Nicht alles wird in diesem Buch über den Prediger stehen. Deshalb seien an dieser Stelle ganz persönliche Erinnerungen eines Journalisten erlaubt, der vor genau 40 Jahren im Prediger seinen ersten Termin für die Rems-Zeitung hatte und damals einen Artikel schrieb über die Ausstellung „Aus Steppe und Oase“; zusammengestellt von einem Völkerkundler namens Johannes Kalter über die Kultur der Turkmenen. Dieser allererste Job für die Zeitung ist irgendwie hängen geblieben im Gedächtnis – genau wie die Erinnerung, dass Klaus Eilhoff als Leiter des Kultur– und Informationsamts damals schon dabei war.
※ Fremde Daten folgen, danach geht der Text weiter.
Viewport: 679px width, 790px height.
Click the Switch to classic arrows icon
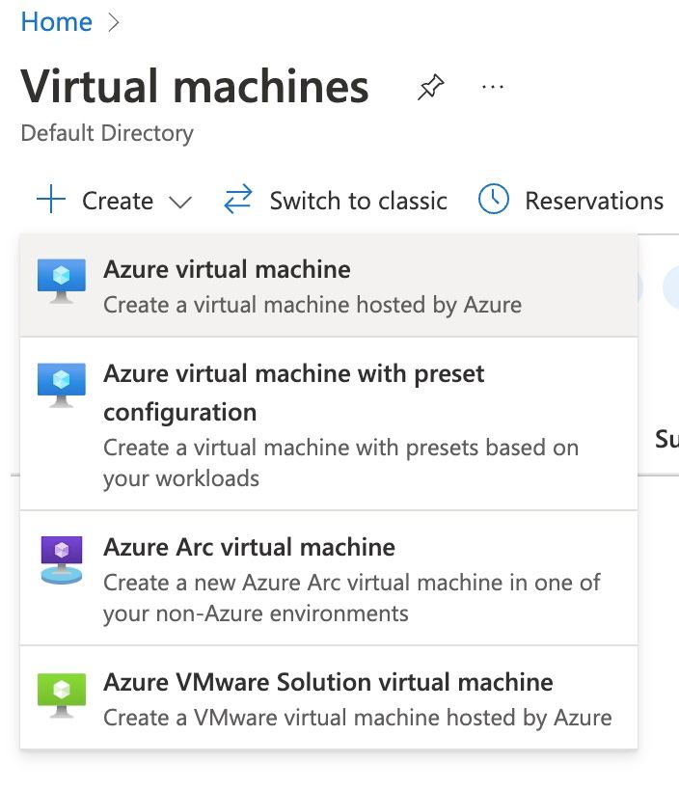[237, 199]
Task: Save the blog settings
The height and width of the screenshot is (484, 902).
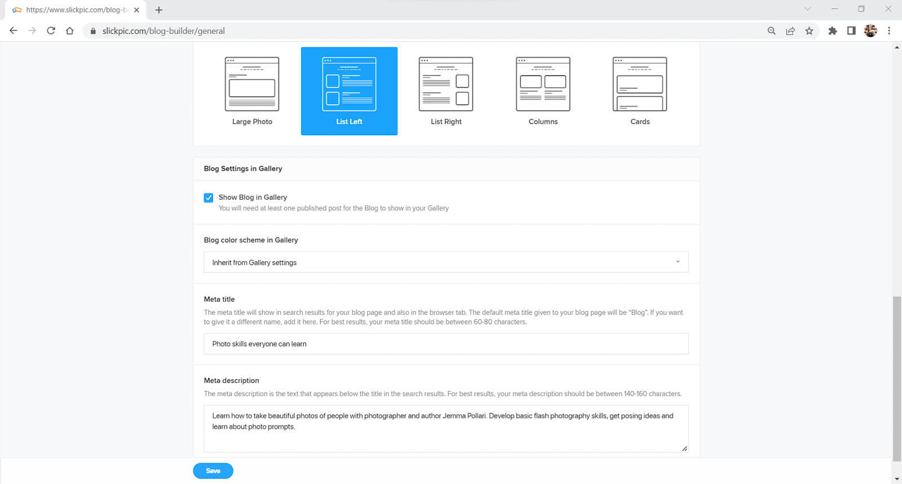Action: (x=213, y=470)
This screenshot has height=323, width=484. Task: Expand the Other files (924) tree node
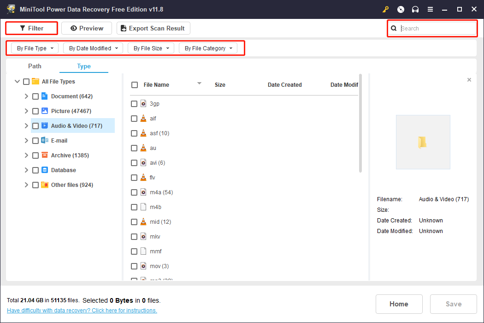coord(26,185)
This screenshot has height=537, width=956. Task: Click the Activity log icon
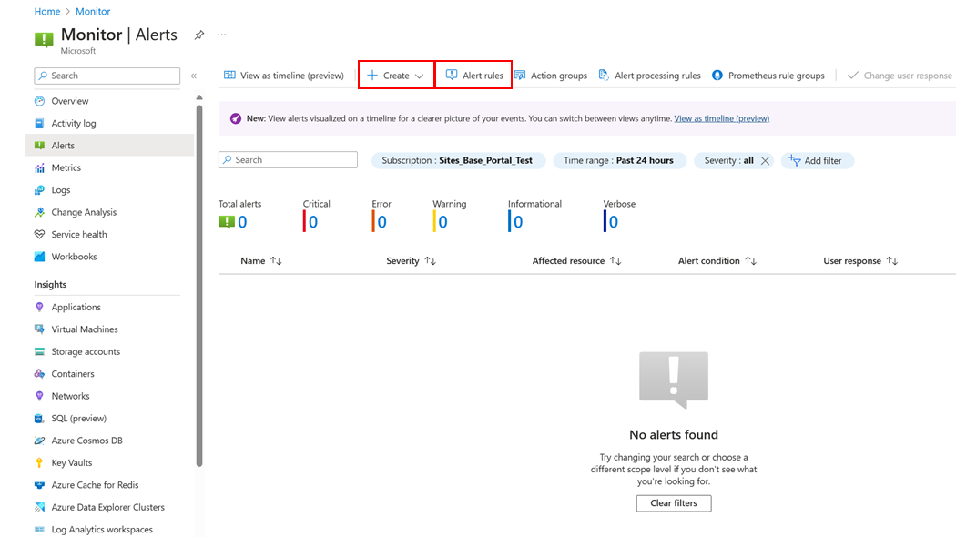click(x=39, y=124)
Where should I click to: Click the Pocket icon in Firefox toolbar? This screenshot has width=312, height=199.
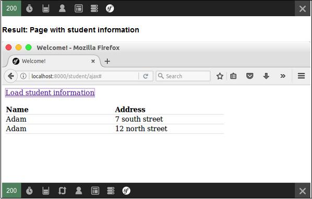coord(250,76)
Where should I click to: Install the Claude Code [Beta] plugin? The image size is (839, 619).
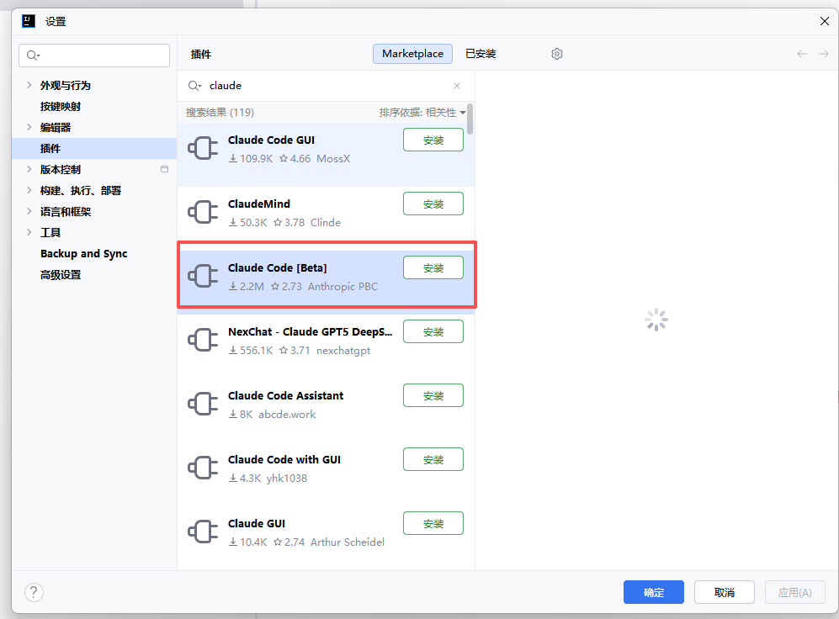(433, 267)
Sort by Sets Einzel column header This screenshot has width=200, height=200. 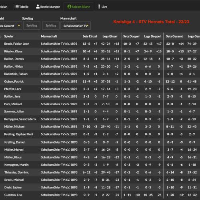coord(90,36)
Und wenn man schon mal beim Schwelgen in Erinnerungen ist, dann dreht man die Uhr gleich noch weiter zurück in jene Zeit, als der Prediger nicht nur Museum und Veranstaltungsort war, sondern gleichzeitig Stadtbücherei und Domizil der Volkshochschule. Man kann es sich heute kaum noch vorstellen, dass diese Einrichtungen wirklich alle in einem Haus Platz gefunden haben. Aber es ging irgendwie; und dies obwohl die Stadtbücherei in diesen Zeiten für mehrere Schülergenerationen gleichzeitig Google und Wikipedia war und entsprechend viel Publikumsverkehr hatte.
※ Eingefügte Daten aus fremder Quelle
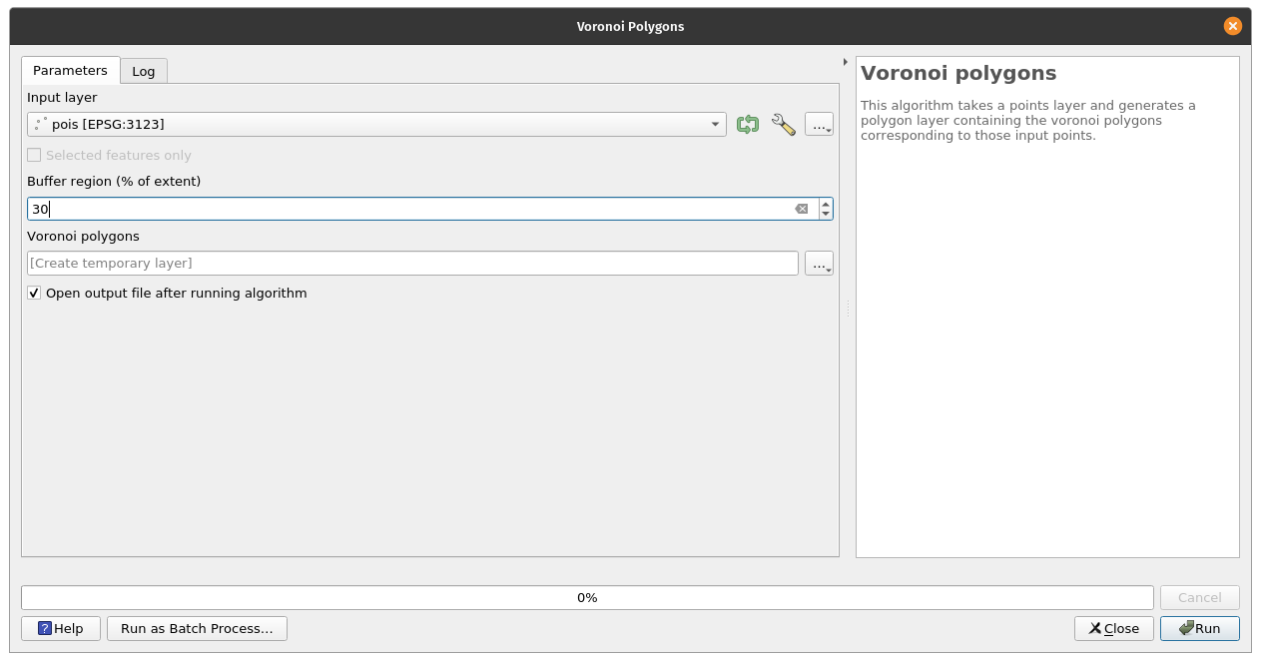Collapse the help panel using the small arrow

click(846, 62)
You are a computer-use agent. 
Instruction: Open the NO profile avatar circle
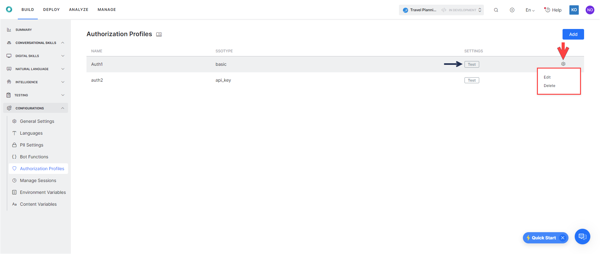[590, 10]
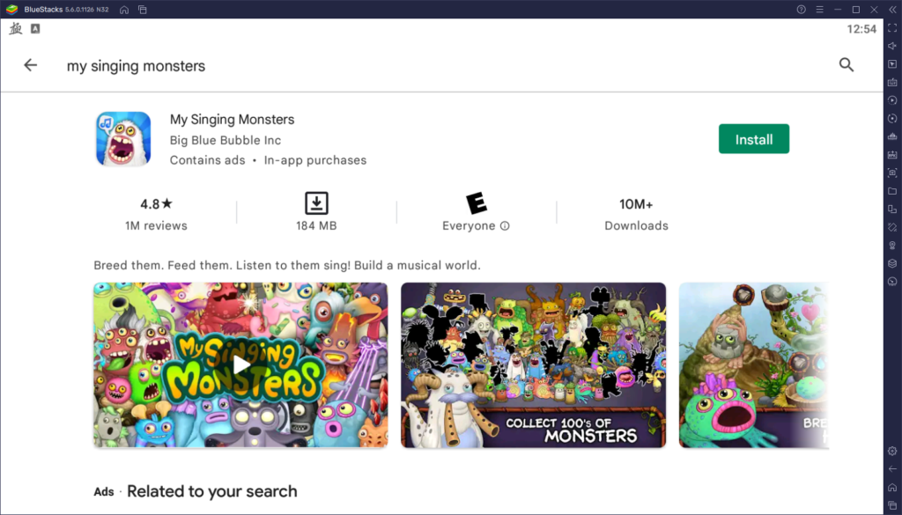Open the Collect 100's of Monsters screenshot
Screen dimensions: 902x515
[x=533, y=364]
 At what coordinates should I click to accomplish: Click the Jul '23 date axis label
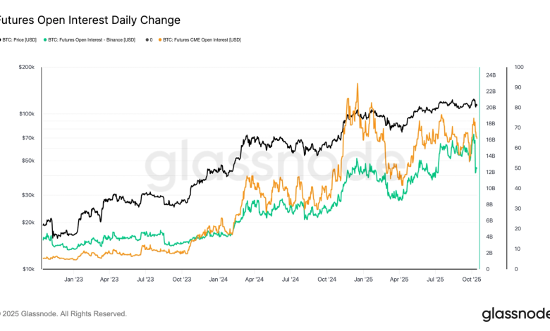[x=145, y=279]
Musste man ein Referat schreiben, führte der erste Gang normalerweise in den Prediger, um in endlos erscheinenden Regalreihen Bücher zu suchen, in denen vielleicht etwas zu diesem Thema stehen könnte. Ein Blick ins Inhaltsverzeichnis, ein schnelles Durchblättern – leider wieder nichts gefunden. Also weiter ging die Suche, bis endlich genug Stichworte auf dem Block standen, um sich zu Hause an die alte Schreibmaschine zu setzen und eine „Matrize“ zu tippen.
Also jene Folie, die hinterher durch ein Bad mit der Ausdünstung von Zwetschgenschnaps gezogen wurde, um den getippten Text zu vervielfältigen. Fotokopierer gab es zwar schon, sie waren aber sehr teuer und demzufolge selten. In der Stadtbücherei im Prediger stand eines der ersten öffentlichen Geräte – und jede kopierte Seite kostete 50 Pfennig. Nicht billig, wenn man bedenkt, dass es zur gleichen Zeit für weniger als sieben Mark eine ganze Kiste Bier gab.